Source records:
__________________________________________________

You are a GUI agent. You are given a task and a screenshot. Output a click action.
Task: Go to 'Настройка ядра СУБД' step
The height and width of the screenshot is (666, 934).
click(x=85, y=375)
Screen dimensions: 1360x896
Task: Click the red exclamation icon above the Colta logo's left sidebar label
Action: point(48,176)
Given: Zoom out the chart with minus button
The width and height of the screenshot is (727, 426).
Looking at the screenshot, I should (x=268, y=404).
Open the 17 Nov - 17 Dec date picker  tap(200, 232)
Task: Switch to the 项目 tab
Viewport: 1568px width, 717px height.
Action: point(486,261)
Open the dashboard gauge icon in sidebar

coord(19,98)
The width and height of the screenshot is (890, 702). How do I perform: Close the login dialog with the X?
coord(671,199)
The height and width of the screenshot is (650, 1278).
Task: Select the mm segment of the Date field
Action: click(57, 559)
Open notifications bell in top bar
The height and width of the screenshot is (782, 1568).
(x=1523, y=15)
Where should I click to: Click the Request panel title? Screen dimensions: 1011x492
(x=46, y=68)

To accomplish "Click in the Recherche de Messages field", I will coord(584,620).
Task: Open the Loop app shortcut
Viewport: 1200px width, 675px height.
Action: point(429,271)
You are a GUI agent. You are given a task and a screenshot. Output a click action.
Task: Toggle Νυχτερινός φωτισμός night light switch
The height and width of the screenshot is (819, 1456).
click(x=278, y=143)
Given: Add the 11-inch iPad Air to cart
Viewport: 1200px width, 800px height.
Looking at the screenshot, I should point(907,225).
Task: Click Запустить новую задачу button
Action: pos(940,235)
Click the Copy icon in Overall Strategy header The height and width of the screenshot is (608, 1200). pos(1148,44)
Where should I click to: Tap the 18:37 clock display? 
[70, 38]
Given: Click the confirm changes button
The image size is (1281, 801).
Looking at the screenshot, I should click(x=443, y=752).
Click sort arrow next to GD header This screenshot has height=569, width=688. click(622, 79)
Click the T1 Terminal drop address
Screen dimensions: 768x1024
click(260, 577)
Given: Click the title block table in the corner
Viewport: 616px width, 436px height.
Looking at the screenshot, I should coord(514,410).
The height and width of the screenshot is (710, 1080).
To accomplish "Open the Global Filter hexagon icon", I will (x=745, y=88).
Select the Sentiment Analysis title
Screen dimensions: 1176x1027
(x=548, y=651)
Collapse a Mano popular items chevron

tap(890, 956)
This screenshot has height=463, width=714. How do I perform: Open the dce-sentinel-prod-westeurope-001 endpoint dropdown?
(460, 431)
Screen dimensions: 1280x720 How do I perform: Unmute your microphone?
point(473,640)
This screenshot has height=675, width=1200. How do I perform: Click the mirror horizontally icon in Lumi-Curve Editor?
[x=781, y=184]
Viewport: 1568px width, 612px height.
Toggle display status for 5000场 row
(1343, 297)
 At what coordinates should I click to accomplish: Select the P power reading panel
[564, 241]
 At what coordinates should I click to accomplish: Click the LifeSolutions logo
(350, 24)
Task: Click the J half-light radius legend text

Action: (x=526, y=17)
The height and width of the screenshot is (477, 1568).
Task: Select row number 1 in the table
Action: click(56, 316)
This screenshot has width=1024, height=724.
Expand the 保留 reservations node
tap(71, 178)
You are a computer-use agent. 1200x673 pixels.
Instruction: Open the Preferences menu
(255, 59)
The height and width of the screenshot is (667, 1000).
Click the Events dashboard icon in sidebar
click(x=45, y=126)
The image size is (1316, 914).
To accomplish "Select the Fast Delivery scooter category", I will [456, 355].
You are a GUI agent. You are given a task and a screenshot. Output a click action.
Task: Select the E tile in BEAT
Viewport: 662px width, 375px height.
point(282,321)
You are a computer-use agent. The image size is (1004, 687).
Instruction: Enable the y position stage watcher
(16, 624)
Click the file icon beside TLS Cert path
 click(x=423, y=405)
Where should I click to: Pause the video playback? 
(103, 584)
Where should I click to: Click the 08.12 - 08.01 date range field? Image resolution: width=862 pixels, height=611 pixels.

__________________________________________________

Goal of the exercise:
Write the records out in full, exactly as they read above.

Exercise response:
You are a GUI agent. You are given a task and a screenshot. Output a click action.
Task: Go to 'Настройка ядра СУБД' step
The height and width of the screenshot is (666, 934).
click(x=85, y=375)
Screen dimensions: 1360x896
Task: Click the red exclamation icon above the Colta logo's left sidebar label
Action: point(48,176)
Given: Zoom out the chart with minus button
The width and height of the screenshot is (727, 426).
Looking at the screenshot, I should (x=268, y=404).
Open the 17 Nov - 17 Dec date picker  tap(200, 232)
Task: Switch to the 项目 tab
Viewport: 1568px width, 717px height.
Action: point(486,261)
Open the dashboard gauge icon in sidebar

coord(19,98)
The width and height of the screenshot is (890, 702). How do I perform: Close the login dialog with the X?
coord(671,199)
The height and width of the screenshot is (650, 1278).
Task: Select the mm segment of the Date field
Action: click(57, 559)
Open notifications bell in top bar
The height and width of the screenshot is (782, 1568).
(x=1523, y=15)
Where should I click to: Click the Request panel title? Screen dimensions: 1011x492
(x=46, y=68)

To accomplish "Click in the Recherche de Messages field", I will coord(584,620).
Task: Open the Loop app shortcut
Viewport: 1200px width, 675px height.
Action: point(429,271)
You are a GUI agent. You are given a task and a screenshot. Output a click action.
Task: Toggle Νυχτερινός φωτισμός night light switch
The height and width of the screenshot is (819, 1456).
click(x=278, y=143)
Given: Add the 11-inch iPad Air to cart
Viewport: 1200px width, 800px height.
Looking at the screenshot, I should point(907,225).
Task: Click Запустить новую задачу button
Action: pos(940,235)
Click the Copy icon in Overall Strategy header The height and width of the screenshot is (608, 1200). pos(1148,44)
Where should I click to: Tap the 18:37 clock display? 
[70, 38]
Given: Click the confirm changes button
The image size is (1281, 801).
Looking at the screenshot, I should click(x=443, y=752).
Click sort arrow next to GD header This screenshot has height=569, width=688. click(622, 79)
Click the T1 Terminal drop address
Screen dimensions: 768x1024
click(260, 577)
Given: Click the title block table in the corner
Viewport: 616px width, 436px height.
Looking at the screenshot, I should coord(514,410).
The height and width of the screenshot is (710, 1080).
To accomplish "Open the Global Filter hexagon icon", I will (x=745, y=88).
Select the Sentiment Analysis title
Screen dimensions: 1176x1027
(x=548, y=651)
Collapse a Mano popular items chevron

tap(890, 956)
This screenshot has height=463, width=714. How do I perform: Open the dce-sentinel-prod-westeurope-001 endpoint dropdown?
(460, 431)
Screen dimensions: 1280x720 How do I perform: Unmute your microphone?
point(473,640)
This screenshot has height=675, width=1200. How do I perform: Click the mirror horizontally icon in Lumi-Curve Editor?
[x=781, y=184]
Viewport: 1568px width, 612px height.
Toggle display status for 5000场 row
(1343, 297)
 At what coordinates should I click to accomplish: Select the P power reading panel
[564, 241]
 At what coordinates should I click to accomplish: Click the LifeSolutions logo
(350, 24)
Task: Click the J half-light radius legend text

Action: (x=526, y=17)
The height and width of the screenshot is (477, 1568).
Task: Select row number 1 in the table
Action: click(56, 316)
This screenshot has width=1024, height=724.
Expand the 保留 reservations node
tap(71, 178)
You are a computer-use agent. 1200x673 pixels.
Instruction: Open the Preferences menu
(255, 59)
The height and width of the screenshot is (667, 1000).
Click the Events dashboard icon in sidebar
click(x=45, y=126)
The image size is (1316, 914).
To accomplish "Select the Fast Delivery scooter category", I will [456, 355].
You are a GUI agent. You are given a task and a screenshot. Output a click action.
Task: Select the E tile in BEAT
Viewport: 662px width, 375px height.
point(282,321)
You are a computer-use agent. The image size is (1004, 687).
Instruction: Enable the y position stage watcher
(16, 624)
Click the file icon beside TLS Cert path
 click(x=423, y=405)
Where should I click to: Pause the video playback? 
(103, 584)
Where should I click to: Click the 08.12 - 08.01 date range field? Image resolution: width=862 pixels, height=611 pixels.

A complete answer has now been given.